◆ **Text block**:
++++

[<prev] [next>] [<thread-prev] [day] [month] [year] [list]
Message-ID: <05974e77-ae3c-4e62-a2c2-c764ab4a6d48@suse.com>
Date: Wed, 2 Apr 2025 16:23:02 +0200
From: Jürgen Groß <jgross@...e.com>
To: Roger Pau Monne <roger.pau@...rix.com>, xen-devel@...ts.xenproject.org,
linux-kernel@...r.kernel.org
Cc: Boris Ostrovsky <boris.ostrovsky@...cle.com>,
Thomas Gleixner <tglx@...utronix.de>, Ingo Molnar <mingo@...hat.com>,
Borislav Petkov <bp@...en8.de>, Dave Hansen <dave.hansen@...ux.intel.com>,
x86@...nel.org, "H. Peter Anvin" <hpa@...or.com>,
Stefano Stabellini <sstabellini@...nel.org>,
Oleksandr Tyshchenko <oleksandr_tyshchenko@...m.com>
Subject: Re: [PATCH] x86/xen: fix balloon target initialization for PVH dom0
On 02.04.25 13:36, Roger Pau Monne wrote:
> PVH dom0 re-uses logic from PV dom0, in which RAM ranges not assigned to
> dom0 are re-used as scratch memory to map foreign and grant pages. Such
> logic relies on reporting those unpopulated ranges as RAM to Linux, and
> mark them as reserved. This way Linux creates the underlying page
> structures required for metadata management.
>
> Such approach works fine on PV because the initial balloon target is
> calculated using specific Xen data, that doesn't take into account the
> memory type changes described above. However on HVM and PVH the initial
> balloon target is calculated using get_num_physpages(), and that function
> does take into account the unpopulated RAM regions used as scratch space
> for remote domain mappings.
>
> This leads to PVH dom0 having an incorrect initial balloon target, which
> causes malfunction (excessive memory freeing) of the balloon driver if the
> dom0 memory target is later adjusted from the toolstack.

++++

◆ **Given material**:
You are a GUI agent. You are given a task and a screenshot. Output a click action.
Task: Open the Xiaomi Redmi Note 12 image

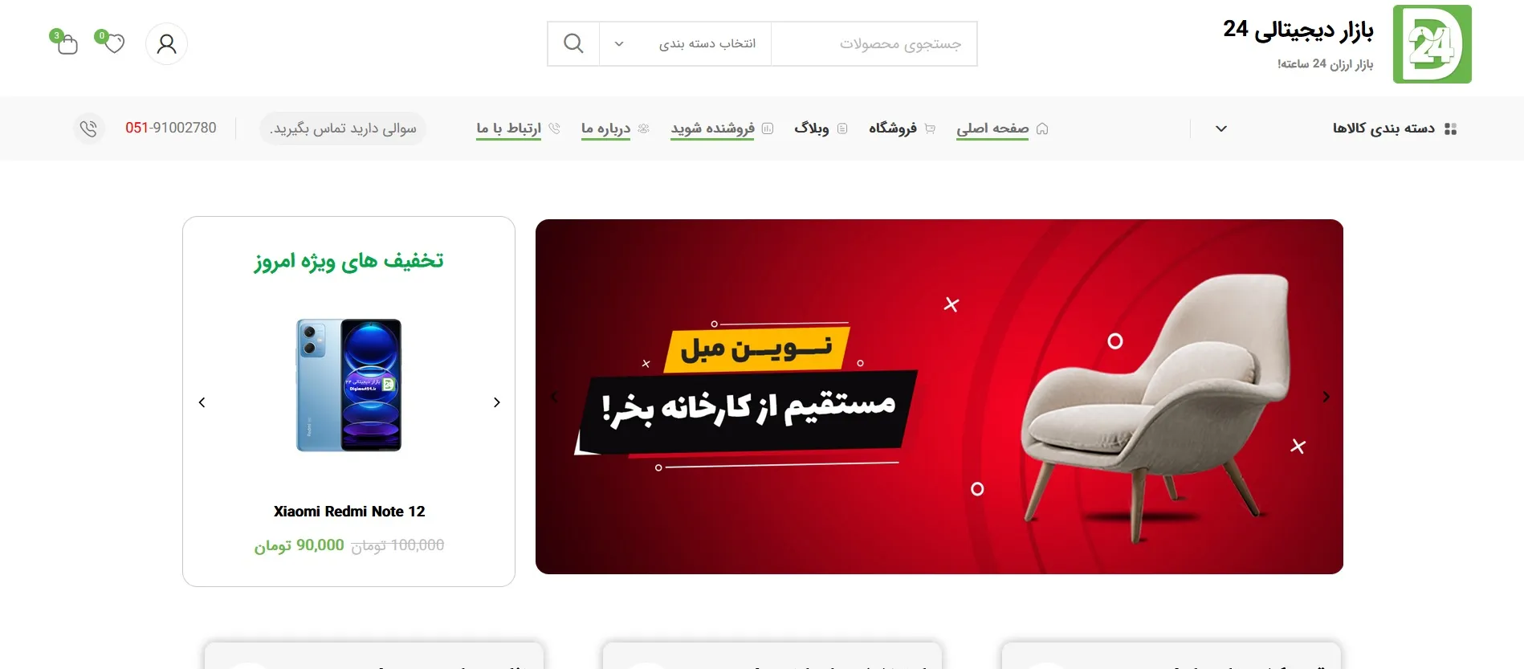tap(348, 385)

++++

◆ **Short task**:
Pick up the Xen balloon patch email after its last line and continue it. The material has no connection to the Xen balloon patch email.

◆ **Response to the exercise**:
>
> Fix this by using xen_released_pages to account for any pages that are part
> of the memory map, but are already unpopulated when the balloon driver is
> initialized. This accounts for any regions used for scratch remote
> mappings.
>
> Take the opportunity to unify PV with PVH/HVM guests regarding the usage of
> get_num_physpages(), as that avoids having to add different logic for PV vs
> PVH in both balloon_add_regions() and arch_xen_unpopulated_init().
>
> Much like a6aa4eb994ee, the code in this changeset should have been part of
> 38620fc4e893.
>
> Fixes: a6aa4eb994ee ('xen/x86: add extra pages to unpopulated-alloc if available')
> Signed-off-by: Roger Pau Monné <roger.pau@...rix.com>
> ---
> I think it's easier to unify the PV and PVH/HVM paths here regarding the
> usage of get_num_physpages(), as otherwise the fix needs to add further PV
> vs HVM divergences in both balloon_add_regions() and
> arch_xen_unpopulated_init(), but it also has a higher risk of breaking PV
> in subtle ways.
> ---
> arch/x86/xen/enlighten.c | 7 +++++++
> drivers/xen/balloon.c | 19 +++++++++++--------
> 2 files changed, 18 insertions(+), 8 deletions(-)
>
> diff --git a/arch/x86/xen/enlighten.c b/arch/x86/xen/enlighten.c
> index 43dcd8c7badc..651bb206434c 100644
> --- a/arch/x86/xen/enlighten.c
> +++ b/arch/x86/xen/enlighten.c
> @@ -466,6 +466,13 @@ int __init arch_xen_unpopulated_init(struct resource **res)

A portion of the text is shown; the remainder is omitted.